Copy out, from the entries below, each line that holds the string "computer".

******************************

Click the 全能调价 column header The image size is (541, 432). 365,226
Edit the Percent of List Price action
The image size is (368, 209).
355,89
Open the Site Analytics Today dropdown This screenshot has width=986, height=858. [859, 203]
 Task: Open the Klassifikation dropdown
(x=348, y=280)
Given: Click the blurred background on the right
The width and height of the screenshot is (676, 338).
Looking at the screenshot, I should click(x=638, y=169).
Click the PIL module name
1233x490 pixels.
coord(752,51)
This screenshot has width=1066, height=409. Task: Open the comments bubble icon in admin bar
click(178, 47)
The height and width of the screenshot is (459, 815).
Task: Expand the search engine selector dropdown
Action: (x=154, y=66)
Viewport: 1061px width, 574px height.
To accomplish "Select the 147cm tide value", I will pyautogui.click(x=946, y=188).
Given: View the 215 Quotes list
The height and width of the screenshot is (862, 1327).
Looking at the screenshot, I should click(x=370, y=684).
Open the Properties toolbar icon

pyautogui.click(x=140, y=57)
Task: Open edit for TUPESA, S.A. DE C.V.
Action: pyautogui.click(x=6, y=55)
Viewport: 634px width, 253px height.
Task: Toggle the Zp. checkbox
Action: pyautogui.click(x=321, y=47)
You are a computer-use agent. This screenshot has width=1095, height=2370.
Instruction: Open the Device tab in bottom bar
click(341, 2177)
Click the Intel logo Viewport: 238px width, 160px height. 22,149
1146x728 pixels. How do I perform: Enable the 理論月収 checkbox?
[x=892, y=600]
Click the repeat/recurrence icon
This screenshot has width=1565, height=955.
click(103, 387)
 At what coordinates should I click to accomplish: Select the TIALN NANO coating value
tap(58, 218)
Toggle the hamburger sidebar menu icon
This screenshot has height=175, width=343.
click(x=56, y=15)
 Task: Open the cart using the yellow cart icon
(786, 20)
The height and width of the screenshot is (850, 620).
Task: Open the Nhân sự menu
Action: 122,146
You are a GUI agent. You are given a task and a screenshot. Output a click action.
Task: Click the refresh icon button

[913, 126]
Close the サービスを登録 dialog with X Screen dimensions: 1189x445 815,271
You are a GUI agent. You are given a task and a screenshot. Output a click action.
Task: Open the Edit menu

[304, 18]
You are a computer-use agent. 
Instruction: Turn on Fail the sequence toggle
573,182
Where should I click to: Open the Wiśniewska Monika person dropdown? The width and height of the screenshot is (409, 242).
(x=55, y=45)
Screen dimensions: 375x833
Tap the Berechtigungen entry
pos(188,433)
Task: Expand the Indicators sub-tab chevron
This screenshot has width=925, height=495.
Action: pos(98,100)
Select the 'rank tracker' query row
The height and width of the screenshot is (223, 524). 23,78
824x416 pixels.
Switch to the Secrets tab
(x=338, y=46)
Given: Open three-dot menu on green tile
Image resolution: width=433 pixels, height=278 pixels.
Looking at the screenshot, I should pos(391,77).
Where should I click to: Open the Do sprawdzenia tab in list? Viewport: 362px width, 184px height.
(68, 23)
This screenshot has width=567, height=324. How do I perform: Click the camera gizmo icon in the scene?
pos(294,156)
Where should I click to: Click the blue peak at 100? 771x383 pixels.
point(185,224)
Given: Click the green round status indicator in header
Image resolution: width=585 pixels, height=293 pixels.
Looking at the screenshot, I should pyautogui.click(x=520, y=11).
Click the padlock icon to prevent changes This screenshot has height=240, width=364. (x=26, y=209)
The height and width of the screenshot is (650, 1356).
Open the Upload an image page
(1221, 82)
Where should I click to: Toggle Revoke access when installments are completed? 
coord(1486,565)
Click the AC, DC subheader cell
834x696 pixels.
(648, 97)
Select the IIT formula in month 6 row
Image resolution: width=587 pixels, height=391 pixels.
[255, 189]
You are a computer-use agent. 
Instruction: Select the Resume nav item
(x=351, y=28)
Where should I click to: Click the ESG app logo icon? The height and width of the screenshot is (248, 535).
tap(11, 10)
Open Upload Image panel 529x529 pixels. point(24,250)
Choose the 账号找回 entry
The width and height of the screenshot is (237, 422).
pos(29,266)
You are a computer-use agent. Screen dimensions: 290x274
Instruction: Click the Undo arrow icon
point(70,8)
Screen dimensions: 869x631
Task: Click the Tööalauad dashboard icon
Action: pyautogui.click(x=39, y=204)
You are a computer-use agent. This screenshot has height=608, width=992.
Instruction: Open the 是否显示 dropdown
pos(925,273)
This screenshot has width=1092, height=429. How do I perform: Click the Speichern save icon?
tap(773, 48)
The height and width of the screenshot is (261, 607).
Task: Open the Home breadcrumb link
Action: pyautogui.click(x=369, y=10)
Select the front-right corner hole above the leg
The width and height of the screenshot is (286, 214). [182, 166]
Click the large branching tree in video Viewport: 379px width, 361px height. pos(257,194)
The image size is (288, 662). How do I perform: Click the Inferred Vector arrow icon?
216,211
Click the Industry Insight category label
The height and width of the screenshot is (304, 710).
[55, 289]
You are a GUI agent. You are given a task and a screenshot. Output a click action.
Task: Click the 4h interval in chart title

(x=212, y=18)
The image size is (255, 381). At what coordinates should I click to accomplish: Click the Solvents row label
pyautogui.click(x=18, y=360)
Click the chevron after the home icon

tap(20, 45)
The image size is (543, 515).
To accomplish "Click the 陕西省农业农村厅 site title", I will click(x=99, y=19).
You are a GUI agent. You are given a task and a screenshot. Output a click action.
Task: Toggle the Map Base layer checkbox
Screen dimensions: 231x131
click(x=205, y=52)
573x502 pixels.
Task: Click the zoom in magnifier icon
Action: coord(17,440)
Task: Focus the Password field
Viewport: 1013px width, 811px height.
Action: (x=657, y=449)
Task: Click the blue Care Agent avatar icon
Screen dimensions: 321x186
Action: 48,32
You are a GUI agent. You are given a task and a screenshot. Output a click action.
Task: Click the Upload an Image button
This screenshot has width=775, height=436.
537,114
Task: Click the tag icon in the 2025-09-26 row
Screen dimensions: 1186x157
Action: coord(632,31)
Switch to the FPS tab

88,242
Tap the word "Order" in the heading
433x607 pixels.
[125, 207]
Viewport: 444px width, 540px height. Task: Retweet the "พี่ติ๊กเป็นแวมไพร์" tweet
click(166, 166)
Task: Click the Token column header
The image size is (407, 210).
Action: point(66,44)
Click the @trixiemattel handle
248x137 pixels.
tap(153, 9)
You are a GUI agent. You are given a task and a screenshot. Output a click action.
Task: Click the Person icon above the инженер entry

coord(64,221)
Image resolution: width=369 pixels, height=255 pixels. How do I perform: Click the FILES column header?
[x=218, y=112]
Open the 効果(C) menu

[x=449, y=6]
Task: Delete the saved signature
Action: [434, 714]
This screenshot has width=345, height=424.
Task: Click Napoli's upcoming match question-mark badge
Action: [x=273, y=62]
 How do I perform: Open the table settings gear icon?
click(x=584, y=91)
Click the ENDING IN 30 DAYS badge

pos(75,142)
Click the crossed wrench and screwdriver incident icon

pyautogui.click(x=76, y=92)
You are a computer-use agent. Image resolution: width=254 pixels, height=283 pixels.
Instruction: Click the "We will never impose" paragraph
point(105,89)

******************************

### Output of the task
You are a computer-use agent. This screenshot has width=1095, height=2370.
You are a computer-use agent. 
You are a computer-use agent. 
You are a computer-use agent. Screen dimensions: 290x274
You are a computer-use agent. This screenshot has height=608, width=992.
You are a computer-use agent. Image resolution: width=254 pixels, height=283 pixels.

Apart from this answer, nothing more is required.